> Supplied information:

====================

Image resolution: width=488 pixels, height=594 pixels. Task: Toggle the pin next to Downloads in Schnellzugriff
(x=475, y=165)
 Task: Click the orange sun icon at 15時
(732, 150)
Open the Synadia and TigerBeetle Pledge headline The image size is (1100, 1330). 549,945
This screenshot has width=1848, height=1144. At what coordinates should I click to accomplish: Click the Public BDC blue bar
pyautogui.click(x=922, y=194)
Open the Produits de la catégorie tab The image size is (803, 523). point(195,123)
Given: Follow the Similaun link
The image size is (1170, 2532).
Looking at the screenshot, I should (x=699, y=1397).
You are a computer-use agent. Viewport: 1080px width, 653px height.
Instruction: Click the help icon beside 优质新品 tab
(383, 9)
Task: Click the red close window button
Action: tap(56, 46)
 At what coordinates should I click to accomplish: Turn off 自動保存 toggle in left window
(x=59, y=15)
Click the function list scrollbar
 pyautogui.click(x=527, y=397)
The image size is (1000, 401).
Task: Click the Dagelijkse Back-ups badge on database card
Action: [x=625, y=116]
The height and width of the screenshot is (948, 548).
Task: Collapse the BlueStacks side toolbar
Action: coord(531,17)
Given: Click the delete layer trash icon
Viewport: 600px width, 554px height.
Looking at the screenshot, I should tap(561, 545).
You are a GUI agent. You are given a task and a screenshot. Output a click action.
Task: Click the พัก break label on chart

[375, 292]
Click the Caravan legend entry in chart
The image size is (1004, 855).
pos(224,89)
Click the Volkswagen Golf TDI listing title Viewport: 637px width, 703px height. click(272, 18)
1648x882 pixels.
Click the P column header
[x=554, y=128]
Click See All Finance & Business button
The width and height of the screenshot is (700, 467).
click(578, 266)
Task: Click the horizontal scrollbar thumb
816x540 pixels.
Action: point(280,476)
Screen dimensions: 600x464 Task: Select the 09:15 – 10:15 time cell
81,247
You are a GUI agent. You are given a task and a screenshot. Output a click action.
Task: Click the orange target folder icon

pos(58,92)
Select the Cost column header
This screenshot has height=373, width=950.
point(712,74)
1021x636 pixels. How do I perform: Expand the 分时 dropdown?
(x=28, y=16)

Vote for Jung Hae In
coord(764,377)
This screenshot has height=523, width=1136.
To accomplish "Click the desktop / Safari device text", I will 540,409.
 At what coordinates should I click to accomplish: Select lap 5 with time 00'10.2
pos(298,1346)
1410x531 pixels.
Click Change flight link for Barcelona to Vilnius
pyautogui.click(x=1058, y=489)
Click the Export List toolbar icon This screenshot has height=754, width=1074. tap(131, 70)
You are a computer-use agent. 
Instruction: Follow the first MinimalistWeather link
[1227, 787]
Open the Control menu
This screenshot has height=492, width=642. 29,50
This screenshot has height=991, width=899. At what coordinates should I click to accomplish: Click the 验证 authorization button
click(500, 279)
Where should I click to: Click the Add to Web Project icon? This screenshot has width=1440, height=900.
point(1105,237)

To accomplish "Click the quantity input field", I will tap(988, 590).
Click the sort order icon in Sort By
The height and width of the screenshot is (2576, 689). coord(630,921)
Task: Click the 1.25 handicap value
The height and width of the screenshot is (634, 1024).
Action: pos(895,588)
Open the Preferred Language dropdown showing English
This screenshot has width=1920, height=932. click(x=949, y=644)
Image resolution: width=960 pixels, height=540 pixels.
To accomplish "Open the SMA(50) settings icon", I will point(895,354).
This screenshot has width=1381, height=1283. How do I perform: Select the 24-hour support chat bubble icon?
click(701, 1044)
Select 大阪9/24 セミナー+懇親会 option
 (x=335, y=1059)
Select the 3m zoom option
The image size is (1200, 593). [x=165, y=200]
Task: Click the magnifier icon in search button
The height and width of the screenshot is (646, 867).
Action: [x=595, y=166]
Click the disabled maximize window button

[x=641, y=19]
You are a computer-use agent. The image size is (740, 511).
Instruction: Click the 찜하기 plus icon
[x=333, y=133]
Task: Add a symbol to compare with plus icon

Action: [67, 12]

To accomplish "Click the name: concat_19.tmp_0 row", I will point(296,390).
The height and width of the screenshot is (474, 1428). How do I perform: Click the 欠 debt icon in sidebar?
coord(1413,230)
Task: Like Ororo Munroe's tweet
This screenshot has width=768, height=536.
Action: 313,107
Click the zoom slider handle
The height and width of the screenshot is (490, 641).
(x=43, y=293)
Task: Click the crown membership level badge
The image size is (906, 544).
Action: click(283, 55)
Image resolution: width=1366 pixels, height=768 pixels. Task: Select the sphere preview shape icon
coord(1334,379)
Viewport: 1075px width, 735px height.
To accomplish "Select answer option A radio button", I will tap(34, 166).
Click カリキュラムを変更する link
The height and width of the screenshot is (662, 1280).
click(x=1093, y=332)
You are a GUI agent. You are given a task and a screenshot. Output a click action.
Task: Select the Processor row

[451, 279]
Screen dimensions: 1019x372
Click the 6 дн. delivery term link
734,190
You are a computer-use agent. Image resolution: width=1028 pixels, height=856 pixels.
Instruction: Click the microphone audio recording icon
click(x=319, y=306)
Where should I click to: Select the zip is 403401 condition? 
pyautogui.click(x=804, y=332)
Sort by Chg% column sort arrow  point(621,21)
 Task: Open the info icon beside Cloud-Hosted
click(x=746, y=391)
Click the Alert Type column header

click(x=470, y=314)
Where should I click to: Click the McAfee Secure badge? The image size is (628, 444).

====================

> Exercise directions: Read the data above. Pull out each line in which the string "computer" appears.

> Response to this exercise:
You are a computer-use agent. Viewport: 1080px width, 653px height.
You are a computer-use agent. 
You are a computer-use agent. The image size is (740, 511).
You are a computer-use agent. Image resolution: width=1028 pixels, height=856 pixels.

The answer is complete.